Les nationaux-libéraux ne sont point difficiles à vivre. Si on leur faisait quelques petites concessions, ils en feraient de plus grandes. Que ne sont-ils les collègues de M. de Bismark dans le ministère prussien ! Malheureusement le roi a, sur le choix de ses ministres, des idées très arrêtées ; il ne les cherche pas où on les trouve, il se plaît à les trouver où il les cherche. De son côté, M. de Bismarck prend un malin plaisir à se servir des nationaux sans les employer. Ils ont une qualité précieuse, une étonnante facilité à se consoler de tout ; optimistes jusque dans la moelle des os, ils voient le bon côté des choses, même de leurs déconvenues. Un des hommes de grand mérite que compte le parti disait récemment : « Tout pesé, la constitution fédérale a du bon. Les préventions du roi nous mettent dans l’impossibilité de faire arriver quelques-uns de nos chefs dans le ministère ; mais on nous fait la gracieuseté de placer dans le Bundesrath quelques commissaires qui nous sont presque agréables- et presque à moitié libéraux. C’est toujours cela de gagné. » Ce qui leur sourit plus encore, c’est que la confédération du nord leur sert à introduire en Prusse, par voie fédérale, des réformes économiques et civiles, que la chambre des seigneurs n’eût jamais acceptées. Ils font d’une pierre deux coups : chacune de ces réformes établit une conformité de plus entre les petits états et la Prusse. Aussi ont-ils adopté cette devise, ce programme, qu’on peut lire aujourd’hui sur leur drapeau : extension indéfinie de la compétence fédérale. Ils s’en étaient cachés tant qu’ils avaient pu croire que l’Allemagne du midi viendrait à eux ; mais ils ne se flattent plus qu’un coup de sympathie, un miracle de la grâce ou je ne sais quels soudains repentirs amèneront prochainement dans leurs filets ces âmes indociles et réfractaires. Un jour que la France et l’Autriche seront occupées chez elles, on menacera, on ordonnera, et la force dira son dernier mot. En attendant, on peut se dispenser désormais de ménager les petits états du nord. Que la Saxe s’inquiète, que Mecklembourg murmure, les nationaux en seront fort aises. Il est doux à ce parti, composé pourtant d’honnêtes gens, de se revancher sur autrui des mortifications qu’il essuie.

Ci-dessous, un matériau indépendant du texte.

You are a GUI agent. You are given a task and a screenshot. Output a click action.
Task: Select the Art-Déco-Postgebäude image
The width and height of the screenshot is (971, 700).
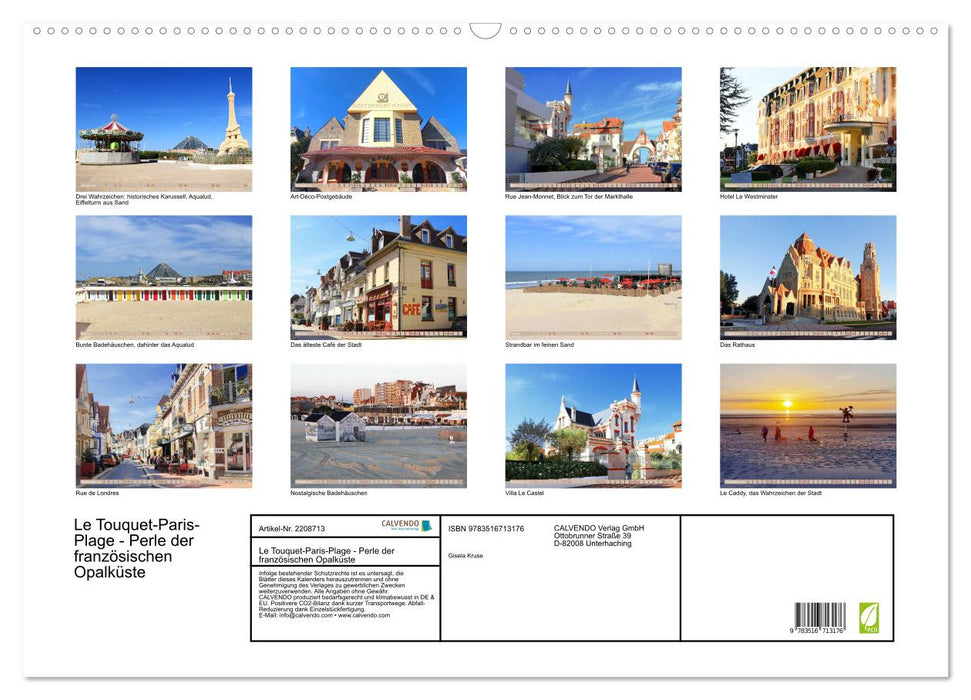(378, 129)
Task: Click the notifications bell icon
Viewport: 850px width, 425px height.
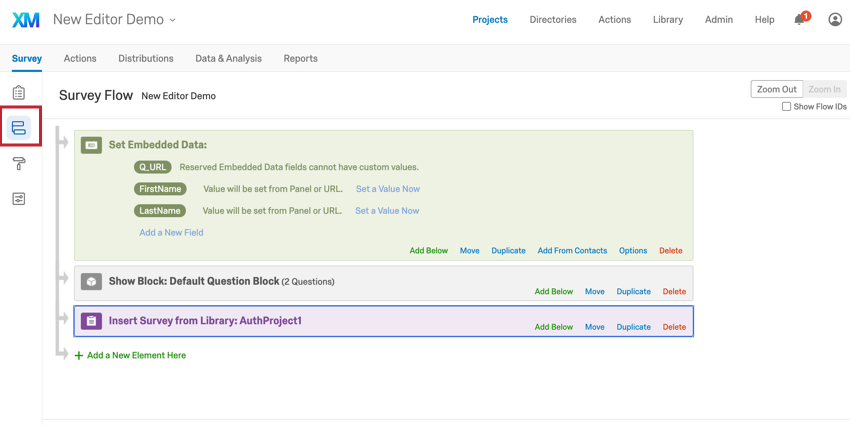Action: point(800,20)
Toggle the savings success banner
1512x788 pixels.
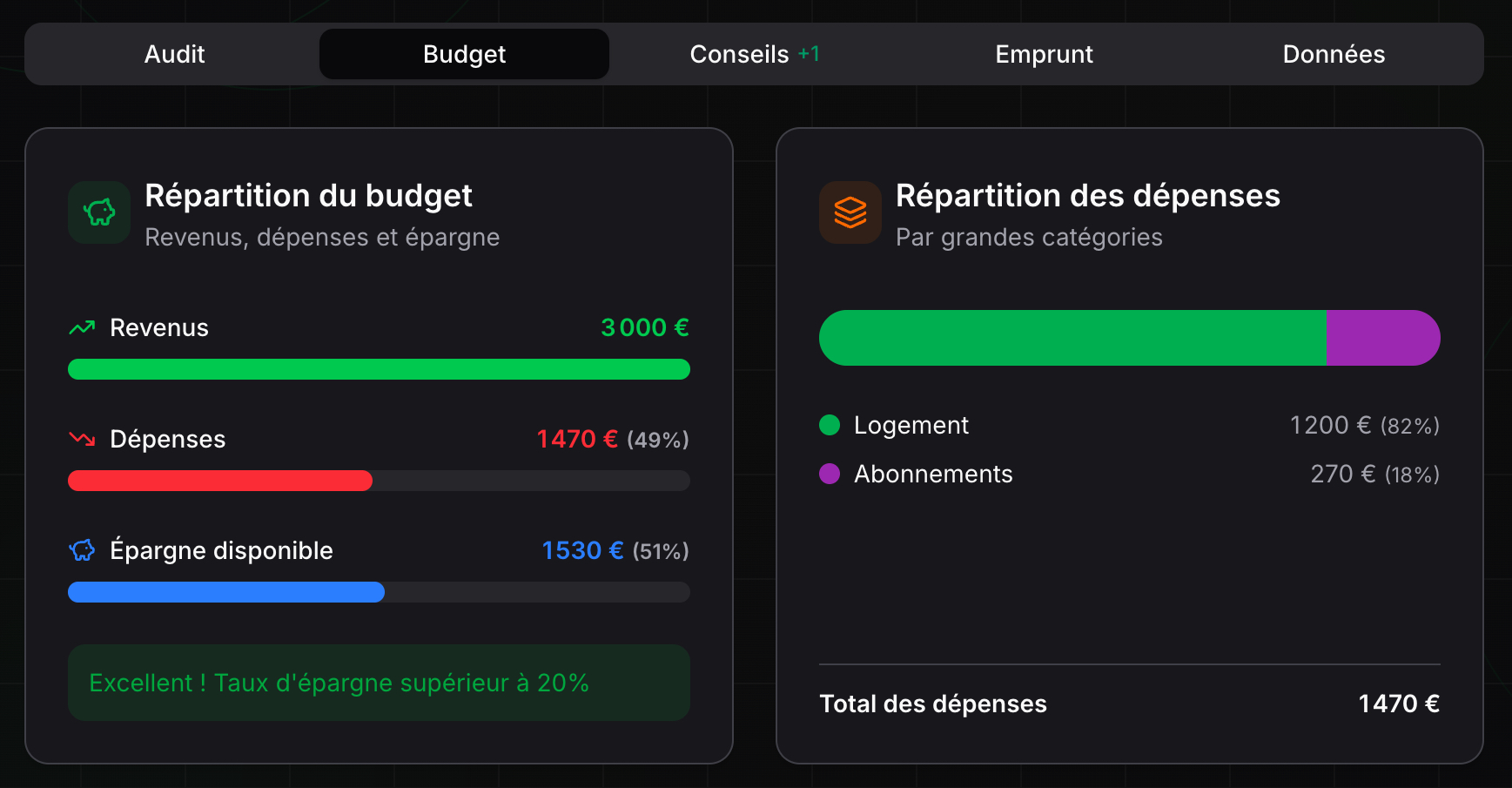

La chambre des députés prussiens vient d’exprimer par deux fois le vœu que la compétence fédérale soit étendue au droit civil. On verra la question se poser dans la prochaine session du Reichstag. Ce point gagné, il ne restera plus qu’à transformer en cour civile ce haut tribunal de commerce qu’on a récemment institué, et qui n’était point prévu par la constitution. S’il en faut juger par le langage qu’a tenu dans le parlement prussien le ministre de la justice, les nationaux peuvent compter sur la complicité du gouvernement, Ils espèrent mener lestement cette partie, et, si la victoire couronne leur entreprise, bien habile qui pourra dire dans quelques années en quoi un sujet du prince de Lippe peut différer d’un sujet du roi Guillaume. A la vérité il restera aux Lippois cette consolation de penser qu’ils n’ont pas été annexés, qu’ils se sont annexé la Pruss3. — « De quoi vous plaignez-vous ? disent en effet les nationaux à leurs confédérés. Nous ne vous imposons pas nos lois ; au contraire, nous voulons nous servir de vous pour nous délivrer des vieilleries de notre Landrecht, si cher à notre chambre des seigneurs. Nous profiterons en même temps de cette précieuse occasion pour vous débarrasser de tout ce qui vous fait encore différer de nous. N’écoutez pas les mauvaises langues qui nous accusent de vous prussifier ; vous ne serez pas des Prussiens, nous médiatiserons la Prusse, nous serons tous des Allemands. Un seul code, une seule bourse, un seul cœur ! » Médiatiser la Prusse ! N’était-ce pas le roi Louis XV qui, dans un moment de crise financière, reprochait à un de ses gentilshommes de ne pas faire à l’état le sacrifice de sa vaisselle ? J’ai envoyé la mienne à l’hôtel des monnaies, lui disait-il. — Sire, repartit le gentilhomme, quand Notre-Seigneur mourut, il était bien sûr qu’il ressusciterait le troisième jour.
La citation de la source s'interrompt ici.